▶ _WHAT TO DO_
Output the line containing "Task: Click the VPN user-shield icon", then every remaining line of the entries below, exactly as written and with no other text.

[Collected data entries]
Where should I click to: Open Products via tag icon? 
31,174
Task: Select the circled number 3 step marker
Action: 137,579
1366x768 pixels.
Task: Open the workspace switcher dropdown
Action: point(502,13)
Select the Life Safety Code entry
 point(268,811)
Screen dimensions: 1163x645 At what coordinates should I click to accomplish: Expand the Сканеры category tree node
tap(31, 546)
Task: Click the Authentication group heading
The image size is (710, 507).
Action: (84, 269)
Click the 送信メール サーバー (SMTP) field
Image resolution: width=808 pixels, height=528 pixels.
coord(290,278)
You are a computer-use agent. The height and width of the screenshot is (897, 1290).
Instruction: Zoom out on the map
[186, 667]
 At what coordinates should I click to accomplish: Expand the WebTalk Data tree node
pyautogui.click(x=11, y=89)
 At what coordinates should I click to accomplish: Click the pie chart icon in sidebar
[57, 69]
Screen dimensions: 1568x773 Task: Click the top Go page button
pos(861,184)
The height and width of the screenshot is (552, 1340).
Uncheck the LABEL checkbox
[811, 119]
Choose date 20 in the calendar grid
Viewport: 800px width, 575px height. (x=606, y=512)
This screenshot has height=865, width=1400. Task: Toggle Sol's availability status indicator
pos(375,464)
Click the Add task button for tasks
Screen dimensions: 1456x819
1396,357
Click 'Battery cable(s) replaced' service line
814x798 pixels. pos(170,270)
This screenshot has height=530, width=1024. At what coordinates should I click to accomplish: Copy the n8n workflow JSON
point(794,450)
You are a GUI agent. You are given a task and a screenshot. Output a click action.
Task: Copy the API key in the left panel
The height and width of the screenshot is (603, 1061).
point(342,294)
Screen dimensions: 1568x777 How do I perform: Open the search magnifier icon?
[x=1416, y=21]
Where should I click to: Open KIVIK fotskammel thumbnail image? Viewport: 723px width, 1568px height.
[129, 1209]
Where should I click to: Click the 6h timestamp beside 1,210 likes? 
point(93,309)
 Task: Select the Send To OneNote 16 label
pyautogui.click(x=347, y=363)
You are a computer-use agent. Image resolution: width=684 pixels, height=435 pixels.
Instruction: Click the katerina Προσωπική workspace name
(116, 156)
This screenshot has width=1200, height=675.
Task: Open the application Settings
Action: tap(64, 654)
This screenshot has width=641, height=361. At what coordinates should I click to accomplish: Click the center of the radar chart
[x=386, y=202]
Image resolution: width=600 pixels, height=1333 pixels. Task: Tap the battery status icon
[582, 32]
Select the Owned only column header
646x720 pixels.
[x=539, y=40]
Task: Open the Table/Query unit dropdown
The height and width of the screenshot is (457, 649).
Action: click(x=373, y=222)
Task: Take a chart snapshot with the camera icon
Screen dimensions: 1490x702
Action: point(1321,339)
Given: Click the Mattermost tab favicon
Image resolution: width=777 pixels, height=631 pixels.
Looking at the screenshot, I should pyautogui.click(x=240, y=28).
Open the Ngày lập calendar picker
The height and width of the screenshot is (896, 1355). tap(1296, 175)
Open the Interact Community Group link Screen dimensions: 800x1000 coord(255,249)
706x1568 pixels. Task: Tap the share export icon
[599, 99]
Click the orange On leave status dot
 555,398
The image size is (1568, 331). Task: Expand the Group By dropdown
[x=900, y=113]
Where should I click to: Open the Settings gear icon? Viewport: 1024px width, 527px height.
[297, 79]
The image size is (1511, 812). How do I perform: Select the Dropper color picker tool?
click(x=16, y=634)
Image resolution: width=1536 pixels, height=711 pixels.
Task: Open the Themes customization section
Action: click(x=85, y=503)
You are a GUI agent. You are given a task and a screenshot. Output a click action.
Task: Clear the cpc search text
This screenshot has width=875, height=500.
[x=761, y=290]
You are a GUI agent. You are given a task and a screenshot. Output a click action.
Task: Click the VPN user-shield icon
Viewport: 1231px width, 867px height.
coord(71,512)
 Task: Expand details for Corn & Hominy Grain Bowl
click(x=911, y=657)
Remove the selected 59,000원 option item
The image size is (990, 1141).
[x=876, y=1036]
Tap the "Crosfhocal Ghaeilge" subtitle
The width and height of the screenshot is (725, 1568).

▶ _RESULT OF THIS TASK_
Task: Click the VPN user-shield icon
Viewport: 1231px width, 867px height.
coord(71,512)
 Task: Expand details for Corn & Hominy Grain Bowl
click(x=911, y=657)
Remove the selected 59,000원 option item
The image size is (990, 1141).
[x=876, y=1036]
Tap the "Crosfhocal Ghaeilge" subtitle
The width and height of the screenshot is (725, 1568).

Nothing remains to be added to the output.